**Work instructions:** Rewrite the rows from the line containing "Viewport: 766px width, 487px" through the line containing "tap(39, 28)", swapping "dropdown" for "drop-down list" and changing nothing else. Omit the pictures.

"""

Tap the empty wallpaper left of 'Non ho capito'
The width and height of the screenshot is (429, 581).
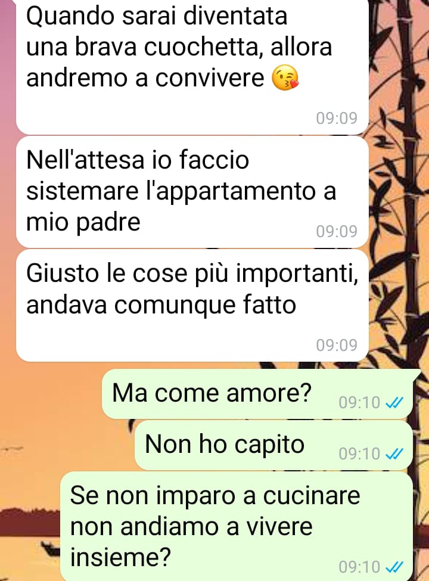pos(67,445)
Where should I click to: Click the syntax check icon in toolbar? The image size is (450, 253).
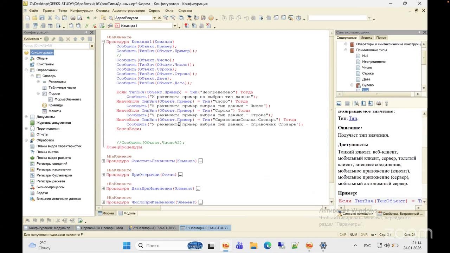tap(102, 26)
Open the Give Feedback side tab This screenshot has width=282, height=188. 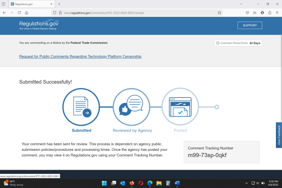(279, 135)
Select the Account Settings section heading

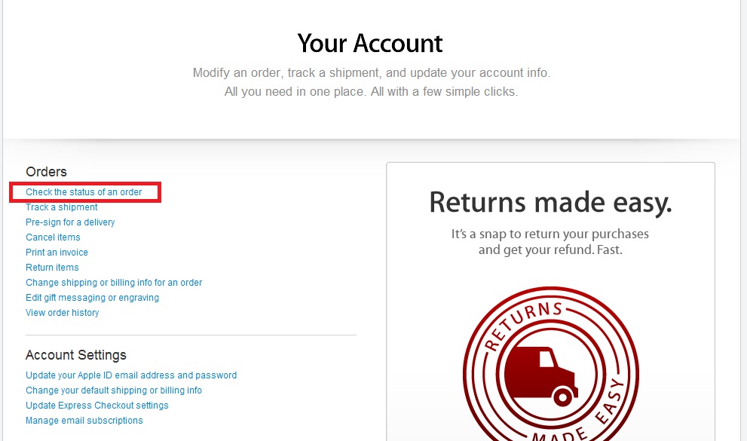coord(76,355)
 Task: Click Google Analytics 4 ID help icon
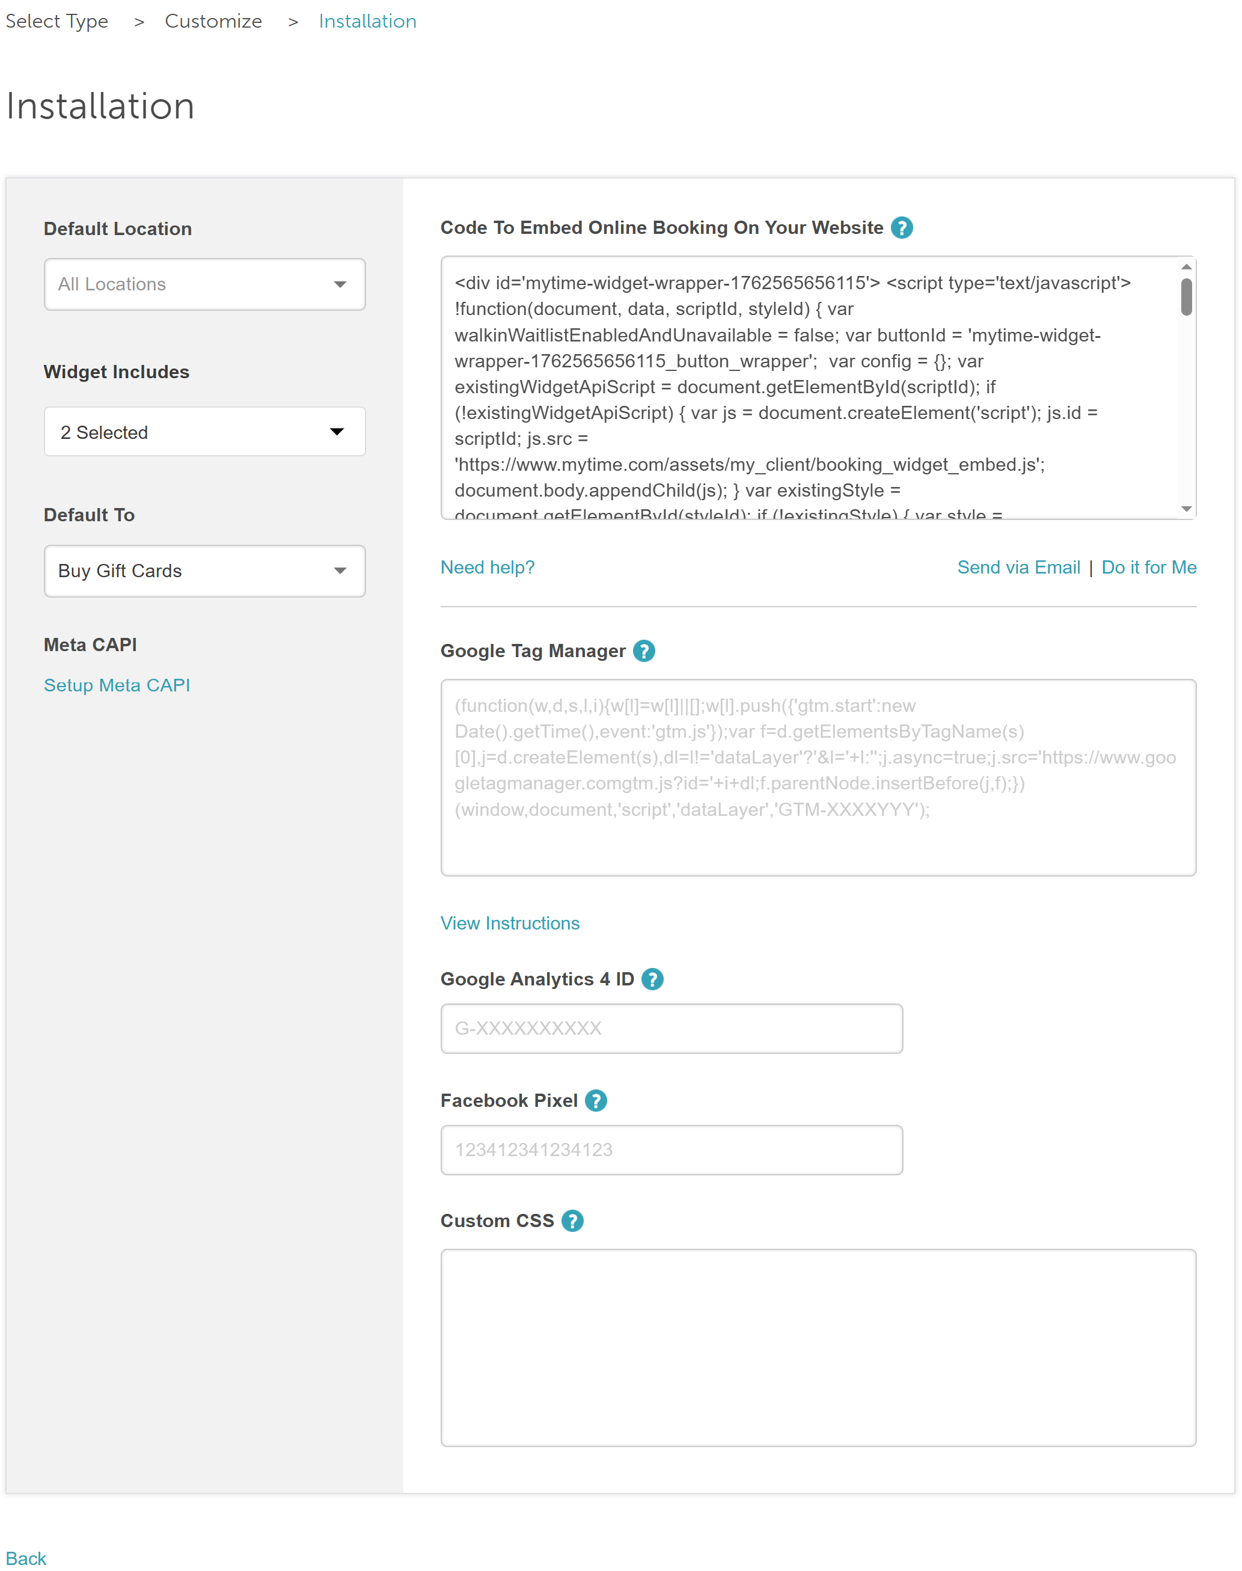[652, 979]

"""
"""

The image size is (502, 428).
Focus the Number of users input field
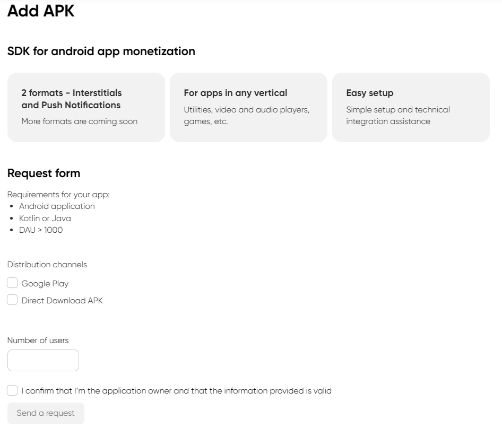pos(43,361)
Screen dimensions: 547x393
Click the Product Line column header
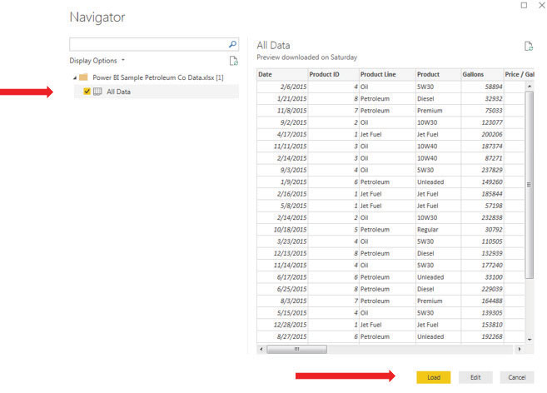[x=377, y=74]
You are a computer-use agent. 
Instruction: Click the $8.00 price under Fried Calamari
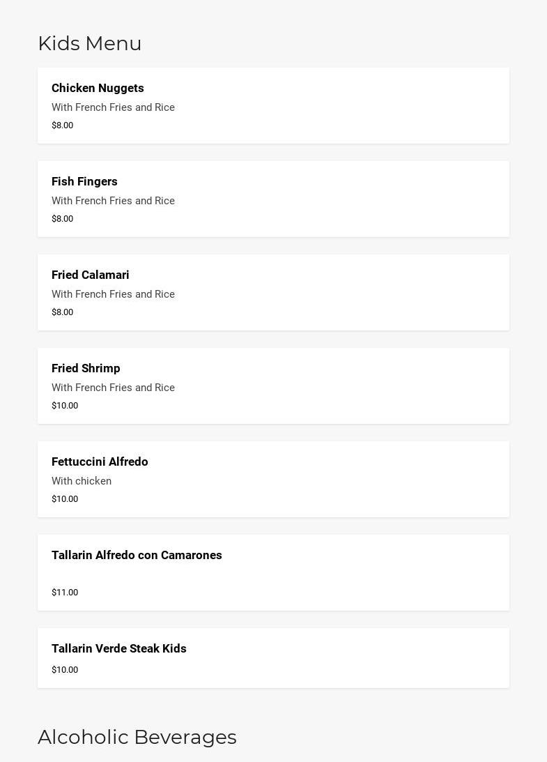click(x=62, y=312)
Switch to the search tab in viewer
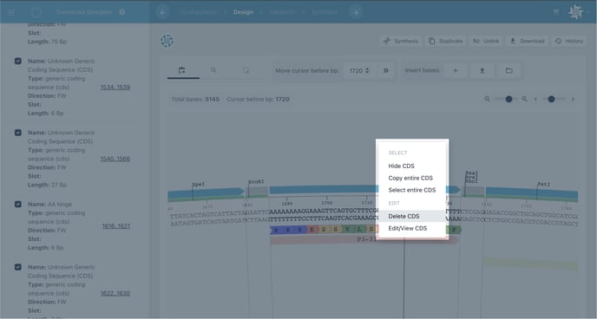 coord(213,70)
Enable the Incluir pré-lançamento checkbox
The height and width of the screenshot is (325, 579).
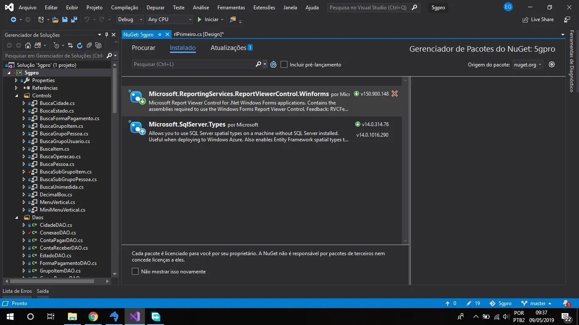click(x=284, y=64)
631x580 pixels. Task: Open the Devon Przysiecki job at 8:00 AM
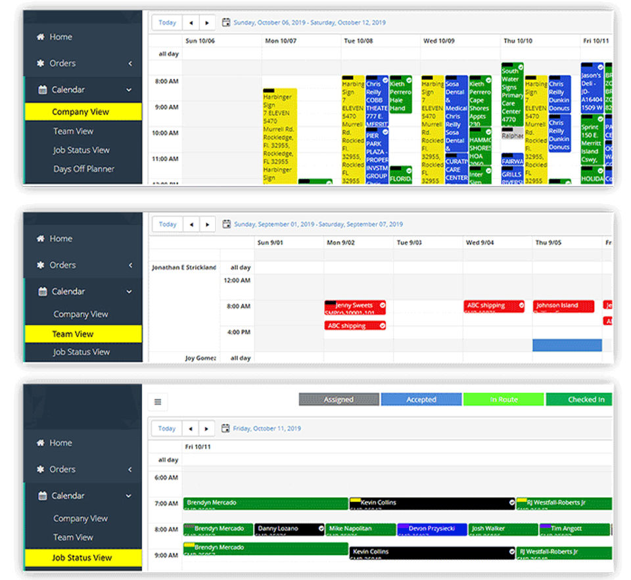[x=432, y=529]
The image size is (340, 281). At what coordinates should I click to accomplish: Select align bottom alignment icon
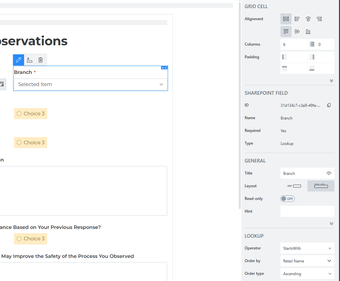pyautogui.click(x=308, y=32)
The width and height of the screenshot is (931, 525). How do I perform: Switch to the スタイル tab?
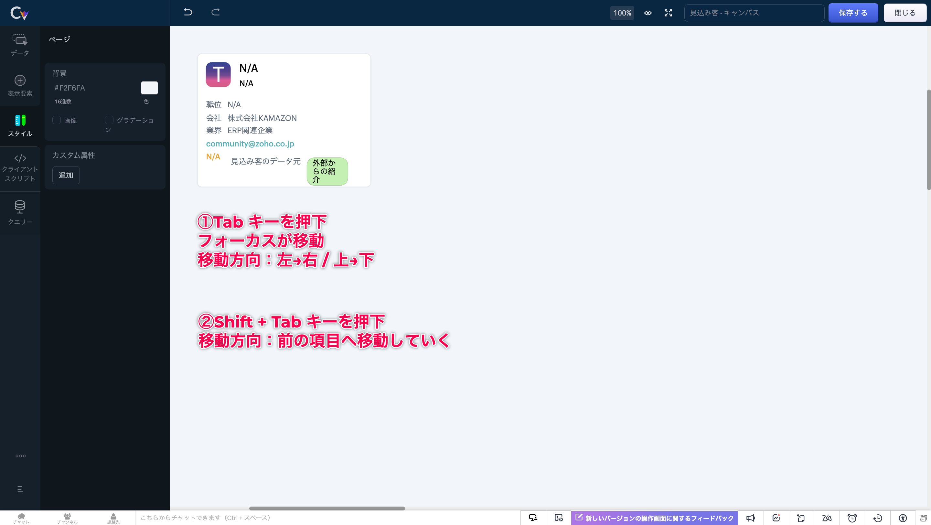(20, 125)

"""
"""

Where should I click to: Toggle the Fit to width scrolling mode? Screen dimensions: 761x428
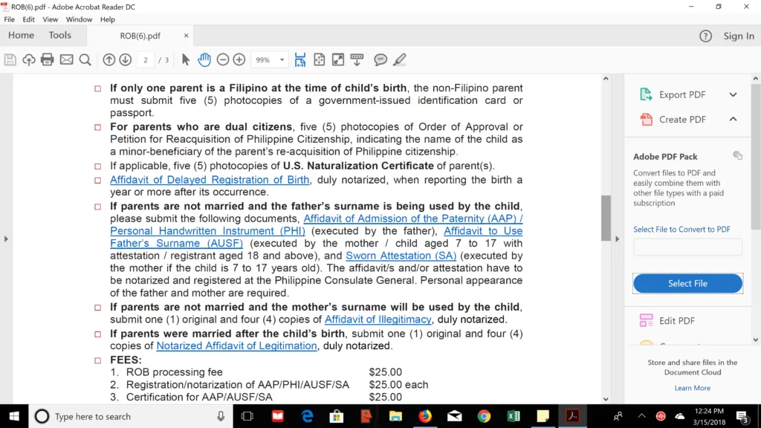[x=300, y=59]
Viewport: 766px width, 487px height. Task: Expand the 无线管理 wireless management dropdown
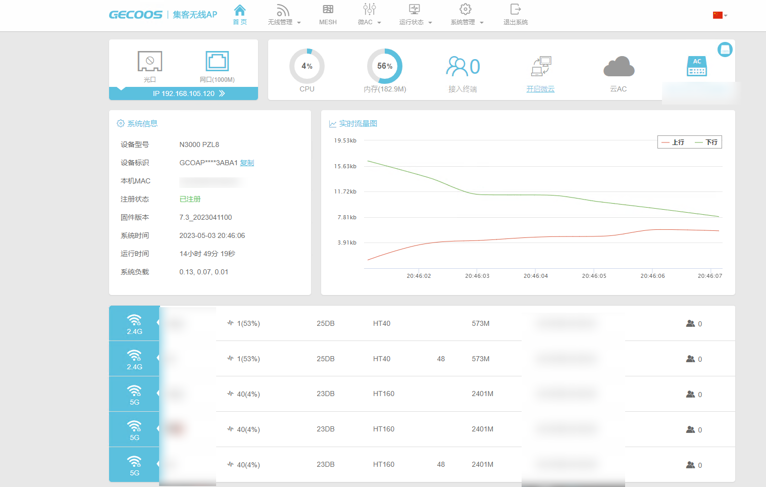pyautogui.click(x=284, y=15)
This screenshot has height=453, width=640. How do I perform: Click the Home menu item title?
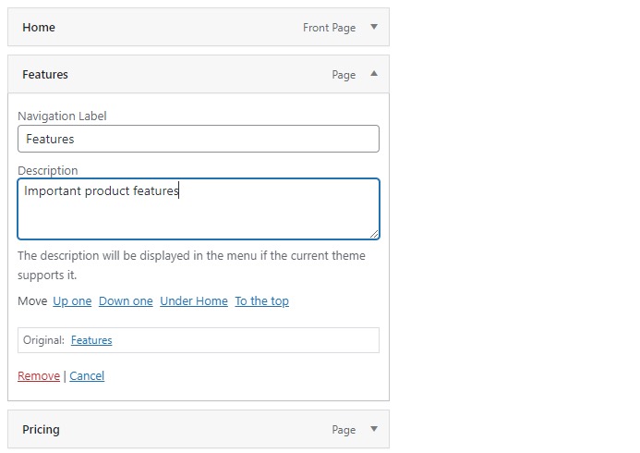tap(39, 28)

"""

**Written solution:**
Viewport: 766px width, 487px height. Task: Expand the 无线管理 wireless management drop-down list
pyautogui.click(x=284, y=15)
This screenshot has height=453, width=640. How do I perform: Click the Home menu item title?
tap(39, 28)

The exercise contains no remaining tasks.